I've got a few criteria and I need to find a simple (as simple as possible) function which fits those criteria:
$$\lim_{x \to -\infty }{f(x)} = C_1$$ $$f(0) = C_2$$ $$f'(0) = C_3$$
Where $C_1,C_2,C_3$ are constants... ($C_1$ will be $1$, and the other constants are determined from another function so the function is continuous).
The function only has to be defined to $x = 0$. (As for the positive $x$ another function would be used).
I'm thinking along the line of:
$$f(x) = \frac{ 1 }{ax + b} + c$$
However I'm more or less struck on "using" the limit constraint to solve this problem.
$$f(0) = \frac{1}{b} + c = C_2$$ $$f'(0) = - \frac{a}{b^2} = C_3$$
Thanks in advance, paul23
If you choose, $f(x) = c + \frac{1}{ax+b}$.

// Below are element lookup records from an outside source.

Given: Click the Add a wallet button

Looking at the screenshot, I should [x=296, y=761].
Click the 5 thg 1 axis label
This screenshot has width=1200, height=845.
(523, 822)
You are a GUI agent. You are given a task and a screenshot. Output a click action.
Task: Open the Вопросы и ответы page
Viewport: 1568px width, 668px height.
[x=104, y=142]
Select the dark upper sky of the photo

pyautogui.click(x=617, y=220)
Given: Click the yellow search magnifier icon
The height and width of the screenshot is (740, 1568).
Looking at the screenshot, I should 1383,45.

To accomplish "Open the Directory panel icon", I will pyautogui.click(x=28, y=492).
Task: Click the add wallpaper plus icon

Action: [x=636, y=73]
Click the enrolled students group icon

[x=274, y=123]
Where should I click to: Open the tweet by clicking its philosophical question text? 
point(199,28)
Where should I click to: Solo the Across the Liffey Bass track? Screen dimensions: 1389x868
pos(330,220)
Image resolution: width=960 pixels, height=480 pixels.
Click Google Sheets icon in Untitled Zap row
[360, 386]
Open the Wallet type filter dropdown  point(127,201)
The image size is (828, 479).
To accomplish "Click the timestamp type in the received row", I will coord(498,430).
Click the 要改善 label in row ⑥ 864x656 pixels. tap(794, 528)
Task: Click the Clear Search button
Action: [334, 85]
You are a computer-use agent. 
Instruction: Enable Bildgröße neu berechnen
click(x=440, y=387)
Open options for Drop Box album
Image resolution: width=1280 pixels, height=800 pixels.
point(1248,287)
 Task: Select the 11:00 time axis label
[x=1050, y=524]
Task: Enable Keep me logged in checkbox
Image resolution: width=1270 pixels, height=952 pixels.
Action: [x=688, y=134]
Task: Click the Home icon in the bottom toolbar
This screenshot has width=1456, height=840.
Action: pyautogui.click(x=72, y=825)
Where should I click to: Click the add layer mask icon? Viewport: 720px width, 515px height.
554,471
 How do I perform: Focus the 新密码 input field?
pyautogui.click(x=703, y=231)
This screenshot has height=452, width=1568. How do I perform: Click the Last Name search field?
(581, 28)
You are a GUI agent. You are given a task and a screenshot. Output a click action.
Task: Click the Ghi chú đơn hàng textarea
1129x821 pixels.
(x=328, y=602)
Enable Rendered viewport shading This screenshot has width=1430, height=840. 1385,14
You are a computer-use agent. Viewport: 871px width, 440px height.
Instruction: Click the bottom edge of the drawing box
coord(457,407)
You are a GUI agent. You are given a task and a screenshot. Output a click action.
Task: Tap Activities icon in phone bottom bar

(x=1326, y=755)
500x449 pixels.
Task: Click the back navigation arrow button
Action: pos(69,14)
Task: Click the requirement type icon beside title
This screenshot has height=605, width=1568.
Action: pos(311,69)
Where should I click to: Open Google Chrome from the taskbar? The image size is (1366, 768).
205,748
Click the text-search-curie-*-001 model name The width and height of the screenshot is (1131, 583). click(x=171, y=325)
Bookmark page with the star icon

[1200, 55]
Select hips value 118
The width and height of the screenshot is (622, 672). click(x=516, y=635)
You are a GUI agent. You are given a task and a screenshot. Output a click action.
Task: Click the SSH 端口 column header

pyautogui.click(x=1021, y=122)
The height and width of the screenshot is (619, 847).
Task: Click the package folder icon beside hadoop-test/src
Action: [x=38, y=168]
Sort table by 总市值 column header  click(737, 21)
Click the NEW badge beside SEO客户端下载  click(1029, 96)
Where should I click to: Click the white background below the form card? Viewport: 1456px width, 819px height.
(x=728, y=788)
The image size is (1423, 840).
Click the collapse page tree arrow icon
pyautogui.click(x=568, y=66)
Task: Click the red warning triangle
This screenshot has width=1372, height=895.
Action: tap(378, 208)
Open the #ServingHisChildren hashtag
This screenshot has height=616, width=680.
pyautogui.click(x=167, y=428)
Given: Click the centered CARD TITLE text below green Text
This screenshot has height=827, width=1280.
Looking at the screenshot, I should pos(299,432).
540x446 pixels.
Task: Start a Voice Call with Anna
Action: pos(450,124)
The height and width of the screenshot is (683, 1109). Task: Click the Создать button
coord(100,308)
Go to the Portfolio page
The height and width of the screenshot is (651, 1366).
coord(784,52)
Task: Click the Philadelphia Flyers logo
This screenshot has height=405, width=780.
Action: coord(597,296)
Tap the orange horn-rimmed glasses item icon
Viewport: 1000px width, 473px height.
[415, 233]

$$C_1 = \lim_{x \rightarrow -\infty} f(x) = c$$ provided $a \neq 0$. Hence $c = C_1$.
$$C_2 = f(0) = C_1 + \frac{1}{b} \Rightarrow b = \frac{1}{C_2-C_1}$$
$$C_3 = f'(0) = -\frac{a}{b^2} \Rightarrow a = -\frac{C_3}{(C_2-C_1)^2}$$
Hence, $a = -\frac{C_3}{(C_2-C_1)^2}$, $b = \frac{1}{C_2-C_1}$ and $c=C_1$.
$$f(x) = \frac{(C_2-C_1)^2}{-C_3 x + (C_2 - C_1)} + C_1$$
An other possible candidate is $$f(x) = (C_2-C_1) e^{\frac{C_3}{C_2-C_1}x} + C_1$$ provided $C_3 \times(C_2 - C_1) > 0$.